Images are not wanted; transcribe the rest of the listing exactly.
========================================================================
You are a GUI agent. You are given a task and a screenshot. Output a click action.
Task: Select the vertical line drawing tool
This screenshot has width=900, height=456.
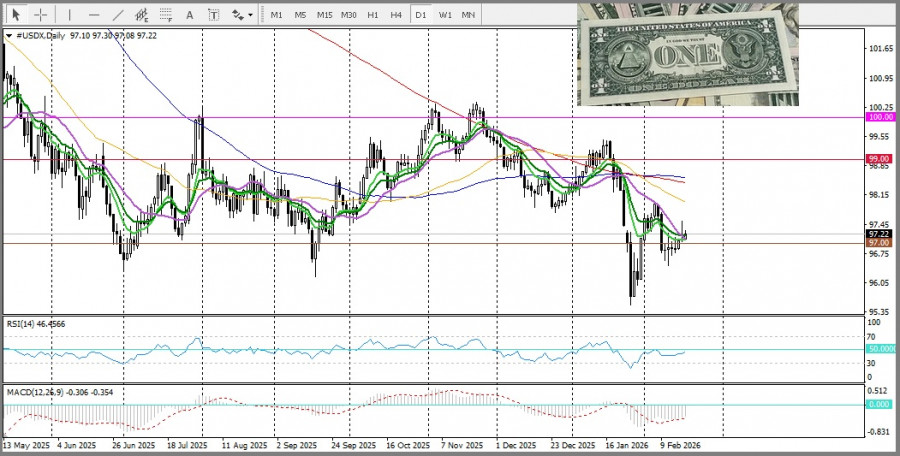click(x=69, y=15)
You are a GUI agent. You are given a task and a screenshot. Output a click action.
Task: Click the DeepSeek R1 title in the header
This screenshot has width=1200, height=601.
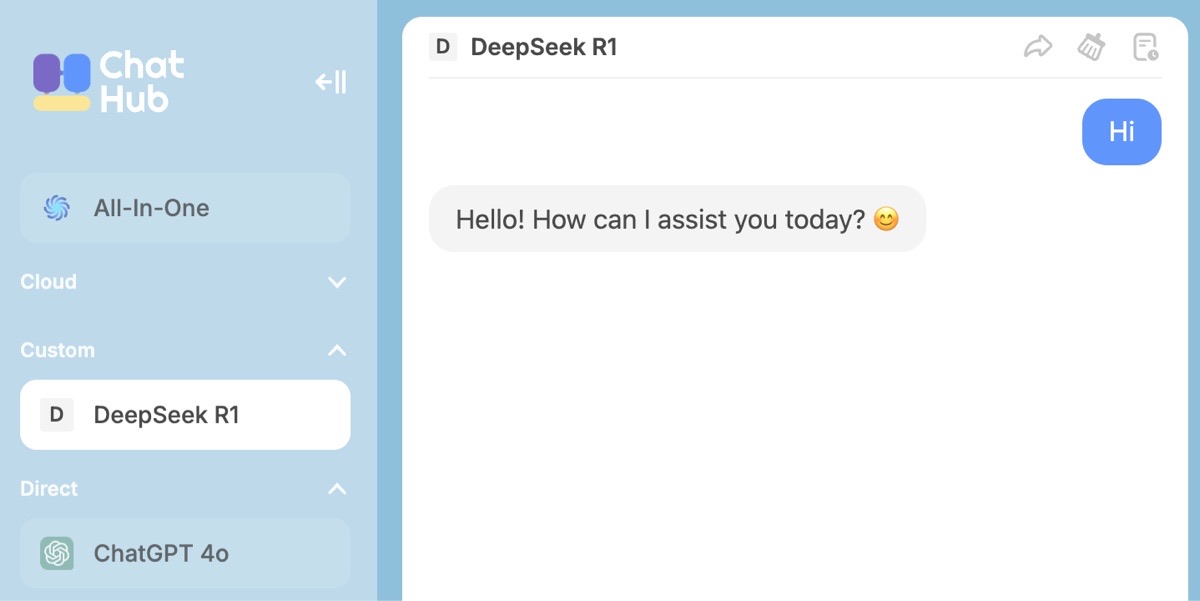(x=544, y=47)
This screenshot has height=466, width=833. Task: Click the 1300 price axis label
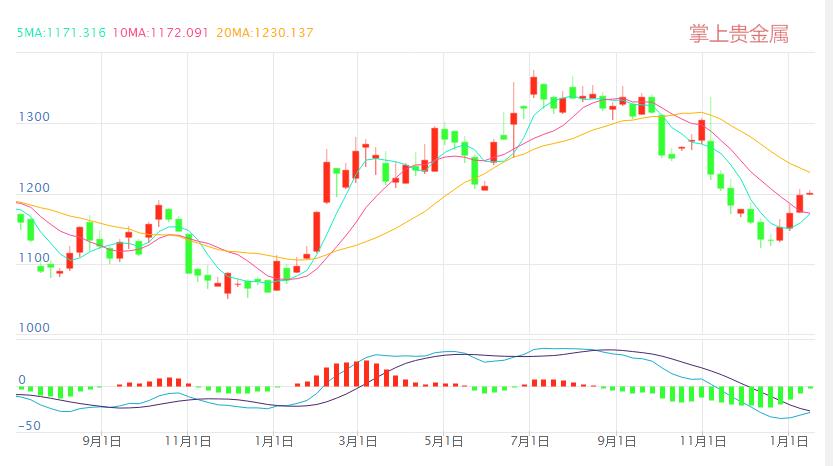(34, 117)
========================================================================
● **WRITTEN ANSWER**:
You are a GUI agent. You are given a task and a screenshot. Output a click action.
Task: Select the vertical line drawing tool
This screenshot has width=900, height=456.
click(x=69, y=15)
You are a GUI agent. You are given a task and a screenshot. Output a click action.
Task: Click the DeepSeek R1 title in the header
This screenshot has width=1200, height=601.
(x=544, y=47)
This screenshot has height=466, width=833. Task: Click the 1300 price axis label
(34, 117)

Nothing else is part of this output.